## JOB
Using the cable extract below, explain in one to three sentences what the cable is for and what its numbered list of eight items shows.

## EXTRACT
This record is a partial extract of the original cable. The full text of the original cable is not available.

UNCLAS SECTION 01 OF 02 ANKARA 002853

SIPDIS


STATE FOR EUR/SE, EUR/PCI, OES/PCI, OES/ETC, OES/SAT
PLEASE PASS USDA/FOREST SERVICE, EPA/OIA
ALSO FOR USAID/EE/EEST (CMITCHELL)


E.O.12958: N/A
TAGS: SENV TBIO TU
SUBJECT: TURKEY: ENVIRONMENTAL HIGHLIGHTS, APRIL 2003


REF: ANKARA 2287


(U) This is one of a series of cables providing updates on
environmental issues in Turkey. Below are topics covered in
this cable:


1. Update on merger of Environment and Forest ministries
2. Turkish scientists receive satellite data
3. Broad-based committee sets S&T priorities
4. Water basin management in Turkey
5. Lessons learned from water user associations
6. The chatter on WWF-Turkey
7. Ankara lawyers mark Earth Day
8. Turkey updates its flora database


--------------------------------------------- --
1. THE LATEST ON THE MERGER OF MINISTRIES. On 5/1,
Parliament began consideration of a proposal to merge the
Ministry of Environment (MOE) into the Ministry of Forestry
(MOF). The MOE expects Parliament's expeditious approval.

## DATASET CONTENT
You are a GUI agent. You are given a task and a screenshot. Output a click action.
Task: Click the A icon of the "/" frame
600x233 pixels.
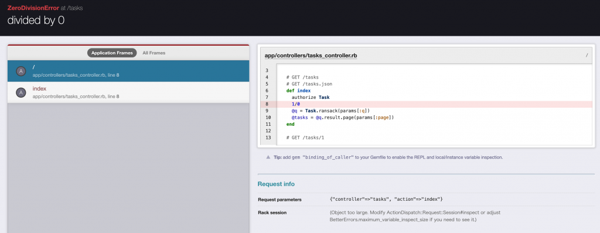21,71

## FULL SOLUTION
The cable is one of a series that provides updates on environmental issues in Turkey. Its numbered list gives the topics this cable covers, from the merger of the Environment and Forest ministries to Turkey's update of its flora database.